Pars, le vent se lève, Han Kang
Pars, le vent se lève, mars 2015, traduit du coréen par Lee Tae Yeon et Geneviève Roux-Faucard (바람이 분다, 가라, Chaesikju-uija, 2010), 356 pages, 21 €
Ecrivain(s): Han Kang Edition: Decrescenzo Editeurs
Les lecteurs les plus attentifs ont peut-être déjà lu cette auteure coréenne que les éditions Decrescenzo nous font découvrir, son roman le plus connu hors de Corée, La Végétarienne, ayant fait l’objet d’une publication par Le serpent à plumes et une nouvelle intitulée Les Chiens au soleil couchant avait été également publiée dans une anthologie il y a quelques années chez Zulma (Cocktail Sugar et autres nouvelles de Corée, 2011). Une petite recherche nous apprend que Han Kang est également musicienne et que depuis sa première œuvre publiée en 1994, à 25 ans, une quinzaine de ses œuvres ont été éditées dont plusieurs récompensées par divers prix littéraires coréens, trois ont été adaptées au cinéma.

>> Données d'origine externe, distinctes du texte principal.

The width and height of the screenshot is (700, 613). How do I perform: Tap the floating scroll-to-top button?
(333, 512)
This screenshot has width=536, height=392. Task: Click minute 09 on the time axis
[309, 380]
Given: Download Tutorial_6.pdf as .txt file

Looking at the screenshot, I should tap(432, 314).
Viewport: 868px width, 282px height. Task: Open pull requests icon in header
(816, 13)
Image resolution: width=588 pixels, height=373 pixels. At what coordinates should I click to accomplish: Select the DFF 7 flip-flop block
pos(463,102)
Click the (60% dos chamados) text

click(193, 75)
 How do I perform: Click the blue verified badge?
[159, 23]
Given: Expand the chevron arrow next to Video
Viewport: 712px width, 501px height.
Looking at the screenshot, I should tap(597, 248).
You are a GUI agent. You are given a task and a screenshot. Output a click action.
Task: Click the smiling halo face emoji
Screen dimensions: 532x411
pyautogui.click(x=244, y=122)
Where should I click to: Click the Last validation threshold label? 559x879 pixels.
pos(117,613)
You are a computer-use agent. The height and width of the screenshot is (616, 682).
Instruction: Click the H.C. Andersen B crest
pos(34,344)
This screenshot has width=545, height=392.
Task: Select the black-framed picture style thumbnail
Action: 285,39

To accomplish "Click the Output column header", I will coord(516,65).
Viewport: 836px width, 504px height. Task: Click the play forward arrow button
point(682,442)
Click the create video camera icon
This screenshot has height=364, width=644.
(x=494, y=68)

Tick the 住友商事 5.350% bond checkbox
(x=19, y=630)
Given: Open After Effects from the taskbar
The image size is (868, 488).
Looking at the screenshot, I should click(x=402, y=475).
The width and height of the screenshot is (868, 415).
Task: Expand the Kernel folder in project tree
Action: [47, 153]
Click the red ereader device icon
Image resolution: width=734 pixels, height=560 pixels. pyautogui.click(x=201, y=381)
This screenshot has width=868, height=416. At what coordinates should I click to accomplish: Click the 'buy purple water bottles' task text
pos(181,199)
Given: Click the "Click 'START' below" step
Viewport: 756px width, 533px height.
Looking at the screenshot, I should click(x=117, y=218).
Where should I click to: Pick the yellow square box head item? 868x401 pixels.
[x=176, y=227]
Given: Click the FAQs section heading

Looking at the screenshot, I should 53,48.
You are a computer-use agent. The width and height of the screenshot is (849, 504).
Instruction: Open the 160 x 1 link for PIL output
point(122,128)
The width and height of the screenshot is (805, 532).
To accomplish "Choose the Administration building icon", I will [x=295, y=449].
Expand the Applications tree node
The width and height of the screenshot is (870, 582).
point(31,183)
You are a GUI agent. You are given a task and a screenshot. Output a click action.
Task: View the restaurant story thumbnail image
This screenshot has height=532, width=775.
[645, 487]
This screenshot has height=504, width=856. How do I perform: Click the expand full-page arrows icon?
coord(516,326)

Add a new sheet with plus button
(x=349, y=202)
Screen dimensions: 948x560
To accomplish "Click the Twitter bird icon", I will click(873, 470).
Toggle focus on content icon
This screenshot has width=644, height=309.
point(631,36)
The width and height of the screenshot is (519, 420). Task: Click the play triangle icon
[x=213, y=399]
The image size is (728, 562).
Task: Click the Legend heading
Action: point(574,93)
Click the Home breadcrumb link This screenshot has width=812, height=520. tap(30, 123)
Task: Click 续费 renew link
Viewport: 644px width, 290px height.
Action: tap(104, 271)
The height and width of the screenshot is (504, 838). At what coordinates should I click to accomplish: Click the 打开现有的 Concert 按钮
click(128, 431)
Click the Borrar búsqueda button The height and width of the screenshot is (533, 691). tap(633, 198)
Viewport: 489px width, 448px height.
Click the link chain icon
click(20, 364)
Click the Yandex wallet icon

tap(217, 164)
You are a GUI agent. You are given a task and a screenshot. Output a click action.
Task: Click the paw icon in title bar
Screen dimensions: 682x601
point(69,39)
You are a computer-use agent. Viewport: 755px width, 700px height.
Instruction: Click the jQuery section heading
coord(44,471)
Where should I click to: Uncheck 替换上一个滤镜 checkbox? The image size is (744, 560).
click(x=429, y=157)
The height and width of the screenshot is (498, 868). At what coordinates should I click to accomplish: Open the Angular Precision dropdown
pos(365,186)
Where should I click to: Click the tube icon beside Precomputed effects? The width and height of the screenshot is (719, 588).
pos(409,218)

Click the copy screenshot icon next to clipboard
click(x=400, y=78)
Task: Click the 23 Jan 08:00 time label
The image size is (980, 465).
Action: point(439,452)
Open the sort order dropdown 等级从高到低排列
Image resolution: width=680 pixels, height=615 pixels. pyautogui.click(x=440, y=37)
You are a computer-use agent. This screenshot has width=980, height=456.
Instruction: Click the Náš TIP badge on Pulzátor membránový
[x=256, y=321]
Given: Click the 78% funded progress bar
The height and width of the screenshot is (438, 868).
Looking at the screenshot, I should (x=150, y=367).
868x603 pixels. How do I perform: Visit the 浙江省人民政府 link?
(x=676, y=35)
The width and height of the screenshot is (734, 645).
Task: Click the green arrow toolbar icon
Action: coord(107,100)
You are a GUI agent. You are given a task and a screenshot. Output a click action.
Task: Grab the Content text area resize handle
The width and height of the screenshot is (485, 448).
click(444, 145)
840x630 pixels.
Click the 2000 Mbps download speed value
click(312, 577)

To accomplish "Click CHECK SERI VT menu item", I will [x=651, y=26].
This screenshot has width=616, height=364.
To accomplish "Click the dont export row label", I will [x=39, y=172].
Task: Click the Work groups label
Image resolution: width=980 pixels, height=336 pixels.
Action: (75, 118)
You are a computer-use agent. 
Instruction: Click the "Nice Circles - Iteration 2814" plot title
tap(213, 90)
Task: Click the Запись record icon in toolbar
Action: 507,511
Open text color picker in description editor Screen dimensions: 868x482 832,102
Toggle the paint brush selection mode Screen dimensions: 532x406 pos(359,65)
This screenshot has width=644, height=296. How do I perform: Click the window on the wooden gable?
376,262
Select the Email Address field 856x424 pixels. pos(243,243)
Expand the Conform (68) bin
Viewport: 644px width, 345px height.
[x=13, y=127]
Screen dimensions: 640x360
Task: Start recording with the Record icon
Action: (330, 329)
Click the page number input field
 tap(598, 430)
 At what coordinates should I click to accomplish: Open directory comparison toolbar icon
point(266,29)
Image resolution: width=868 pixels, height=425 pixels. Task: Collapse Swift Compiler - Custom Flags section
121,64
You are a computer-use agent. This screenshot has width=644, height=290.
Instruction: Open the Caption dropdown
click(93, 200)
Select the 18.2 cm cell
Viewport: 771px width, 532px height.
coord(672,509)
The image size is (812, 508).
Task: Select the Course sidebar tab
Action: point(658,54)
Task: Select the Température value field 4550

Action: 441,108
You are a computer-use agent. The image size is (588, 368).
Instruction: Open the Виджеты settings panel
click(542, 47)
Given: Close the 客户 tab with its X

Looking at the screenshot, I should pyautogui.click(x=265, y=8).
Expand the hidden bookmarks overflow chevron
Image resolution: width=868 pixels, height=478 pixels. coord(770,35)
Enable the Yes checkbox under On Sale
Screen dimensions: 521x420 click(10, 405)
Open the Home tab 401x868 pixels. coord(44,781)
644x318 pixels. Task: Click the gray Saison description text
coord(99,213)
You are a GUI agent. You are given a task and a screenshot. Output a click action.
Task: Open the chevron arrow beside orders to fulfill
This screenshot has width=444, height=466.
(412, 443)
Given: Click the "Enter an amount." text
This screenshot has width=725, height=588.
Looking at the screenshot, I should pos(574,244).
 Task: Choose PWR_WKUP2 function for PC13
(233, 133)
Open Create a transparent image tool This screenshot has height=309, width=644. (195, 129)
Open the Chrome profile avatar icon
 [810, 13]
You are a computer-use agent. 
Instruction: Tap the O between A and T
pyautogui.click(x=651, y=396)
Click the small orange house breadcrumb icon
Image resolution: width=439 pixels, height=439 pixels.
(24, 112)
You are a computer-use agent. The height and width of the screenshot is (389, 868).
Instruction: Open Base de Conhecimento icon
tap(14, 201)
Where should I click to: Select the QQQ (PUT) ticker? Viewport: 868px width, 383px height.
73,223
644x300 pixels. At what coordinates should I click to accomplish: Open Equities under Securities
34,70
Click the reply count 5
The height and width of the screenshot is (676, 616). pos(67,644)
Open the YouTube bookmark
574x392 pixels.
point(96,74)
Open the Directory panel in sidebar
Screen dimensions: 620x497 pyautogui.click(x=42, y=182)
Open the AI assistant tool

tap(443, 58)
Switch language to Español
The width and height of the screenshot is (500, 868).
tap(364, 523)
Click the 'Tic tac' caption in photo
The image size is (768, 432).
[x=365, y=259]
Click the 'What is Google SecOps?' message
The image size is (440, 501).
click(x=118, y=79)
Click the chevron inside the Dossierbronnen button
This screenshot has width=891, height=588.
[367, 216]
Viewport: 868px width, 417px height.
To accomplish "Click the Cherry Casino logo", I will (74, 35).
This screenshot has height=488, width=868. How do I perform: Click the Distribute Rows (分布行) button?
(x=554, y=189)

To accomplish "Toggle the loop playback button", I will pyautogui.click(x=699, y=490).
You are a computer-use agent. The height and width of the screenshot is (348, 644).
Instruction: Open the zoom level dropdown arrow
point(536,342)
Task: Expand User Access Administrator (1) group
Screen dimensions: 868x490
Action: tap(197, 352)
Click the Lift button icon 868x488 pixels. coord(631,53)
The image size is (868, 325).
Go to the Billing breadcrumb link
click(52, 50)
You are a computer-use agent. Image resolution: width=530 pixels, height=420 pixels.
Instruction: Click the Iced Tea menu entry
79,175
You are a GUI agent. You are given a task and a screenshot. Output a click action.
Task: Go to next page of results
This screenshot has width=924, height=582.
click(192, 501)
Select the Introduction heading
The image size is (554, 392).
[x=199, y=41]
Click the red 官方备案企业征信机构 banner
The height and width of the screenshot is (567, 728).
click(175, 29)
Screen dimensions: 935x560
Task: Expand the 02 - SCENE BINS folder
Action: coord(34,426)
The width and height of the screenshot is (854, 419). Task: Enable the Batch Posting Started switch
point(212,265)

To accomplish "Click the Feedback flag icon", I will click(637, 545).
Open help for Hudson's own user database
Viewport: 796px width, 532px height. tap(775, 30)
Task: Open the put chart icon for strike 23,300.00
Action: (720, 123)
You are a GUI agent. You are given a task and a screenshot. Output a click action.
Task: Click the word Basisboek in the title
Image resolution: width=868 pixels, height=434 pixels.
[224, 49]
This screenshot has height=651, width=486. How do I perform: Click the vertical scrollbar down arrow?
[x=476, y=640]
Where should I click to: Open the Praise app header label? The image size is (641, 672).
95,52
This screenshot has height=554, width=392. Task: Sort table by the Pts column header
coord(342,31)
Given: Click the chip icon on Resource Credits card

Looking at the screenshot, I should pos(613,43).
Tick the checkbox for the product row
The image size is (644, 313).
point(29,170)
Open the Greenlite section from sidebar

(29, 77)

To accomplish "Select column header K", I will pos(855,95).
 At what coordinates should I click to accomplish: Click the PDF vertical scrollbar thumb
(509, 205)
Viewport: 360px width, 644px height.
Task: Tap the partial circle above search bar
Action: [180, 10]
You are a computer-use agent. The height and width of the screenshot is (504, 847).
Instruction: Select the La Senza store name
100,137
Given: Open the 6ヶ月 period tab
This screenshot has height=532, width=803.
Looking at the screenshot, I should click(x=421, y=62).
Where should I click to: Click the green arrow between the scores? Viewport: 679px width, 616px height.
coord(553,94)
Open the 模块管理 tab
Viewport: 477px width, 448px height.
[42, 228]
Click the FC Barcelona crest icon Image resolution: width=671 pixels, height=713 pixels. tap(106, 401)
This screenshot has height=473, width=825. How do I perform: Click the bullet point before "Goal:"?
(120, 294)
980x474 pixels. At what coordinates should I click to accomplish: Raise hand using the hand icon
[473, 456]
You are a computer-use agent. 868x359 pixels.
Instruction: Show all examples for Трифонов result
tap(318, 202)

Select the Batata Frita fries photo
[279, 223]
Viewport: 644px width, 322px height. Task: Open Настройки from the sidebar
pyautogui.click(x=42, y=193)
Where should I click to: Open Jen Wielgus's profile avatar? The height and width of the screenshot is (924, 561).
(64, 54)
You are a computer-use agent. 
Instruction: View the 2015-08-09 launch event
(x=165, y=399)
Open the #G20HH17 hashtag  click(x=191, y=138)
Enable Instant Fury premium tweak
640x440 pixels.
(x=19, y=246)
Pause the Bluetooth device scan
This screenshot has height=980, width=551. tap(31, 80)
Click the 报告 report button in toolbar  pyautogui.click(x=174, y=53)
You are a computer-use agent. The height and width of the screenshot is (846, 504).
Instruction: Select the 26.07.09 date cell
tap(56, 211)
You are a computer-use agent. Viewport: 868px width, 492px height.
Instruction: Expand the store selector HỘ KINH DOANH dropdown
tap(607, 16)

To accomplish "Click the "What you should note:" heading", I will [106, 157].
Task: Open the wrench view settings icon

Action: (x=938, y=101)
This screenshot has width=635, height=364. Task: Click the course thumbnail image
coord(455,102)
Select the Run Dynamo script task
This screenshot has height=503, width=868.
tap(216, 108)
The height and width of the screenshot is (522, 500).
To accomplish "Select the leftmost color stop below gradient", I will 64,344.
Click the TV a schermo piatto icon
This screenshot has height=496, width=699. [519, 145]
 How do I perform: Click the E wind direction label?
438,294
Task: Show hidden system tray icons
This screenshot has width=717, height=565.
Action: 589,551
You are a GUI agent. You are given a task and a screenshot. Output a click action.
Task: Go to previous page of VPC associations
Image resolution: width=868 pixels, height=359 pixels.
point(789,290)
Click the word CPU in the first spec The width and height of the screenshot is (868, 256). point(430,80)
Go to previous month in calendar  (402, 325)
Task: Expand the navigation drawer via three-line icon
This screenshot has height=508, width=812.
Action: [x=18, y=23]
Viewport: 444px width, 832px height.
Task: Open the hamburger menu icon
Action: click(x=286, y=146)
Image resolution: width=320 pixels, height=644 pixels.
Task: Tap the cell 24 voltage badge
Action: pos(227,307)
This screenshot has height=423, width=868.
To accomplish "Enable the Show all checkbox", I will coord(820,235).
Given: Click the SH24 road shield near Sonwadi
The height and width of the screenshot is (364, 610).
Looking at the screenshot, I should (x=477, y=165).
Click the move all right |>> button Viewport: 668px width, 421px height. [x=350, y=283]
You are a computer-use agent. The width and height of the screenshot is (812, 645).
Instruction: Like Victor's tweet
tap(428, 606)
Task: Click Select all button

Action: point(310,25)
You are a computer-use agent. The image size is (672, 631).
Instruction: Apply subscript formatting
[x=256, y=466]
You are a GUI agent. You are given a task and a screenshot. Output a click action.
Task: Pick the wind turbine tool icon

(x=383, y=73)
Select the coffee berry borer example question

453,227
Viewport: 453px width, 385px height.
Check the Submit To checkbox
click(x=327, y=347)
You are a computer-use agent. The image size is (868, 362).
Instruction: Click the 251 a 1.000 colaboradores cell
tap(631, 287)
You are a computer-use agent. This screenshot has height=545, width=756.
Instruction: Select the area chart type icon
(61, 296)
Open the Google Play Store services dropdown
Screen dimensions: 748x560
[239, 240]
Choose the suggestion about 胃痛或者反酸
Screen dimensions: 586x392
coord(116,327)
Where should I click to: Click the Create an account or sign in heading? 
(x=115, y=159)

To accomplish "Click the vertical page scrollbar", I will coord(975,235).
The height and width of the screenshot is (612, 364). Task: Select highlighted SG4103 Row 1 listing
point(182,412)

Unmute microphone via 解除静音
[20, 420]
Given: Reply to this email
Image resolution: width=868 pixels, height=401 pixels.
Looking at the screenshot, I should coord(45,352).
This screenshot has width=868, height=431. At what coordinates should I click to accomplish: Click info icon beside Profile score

Pars, le vent se lève nous plonge dans une quête qui est aussi enquête sur les pas de Jeong-hee, une jeune femme qui veut comprendre pourquoi son amie d’enfance, artiste exigeante et recluse, s’est suicidée. Ou plutôt qui se serait suicidée. Jeong-hee ne croit en effet pas au suicide de Seo In-ju. Replongeant dans leur enfance commune, elle remonte le fil de leurs vies chaotiques, où se sont enchaînées les brisures et les blessures, poursuivant de sa volonté de comprendre et de démentir les autres acteurs et témoins de la vie d’In-ju.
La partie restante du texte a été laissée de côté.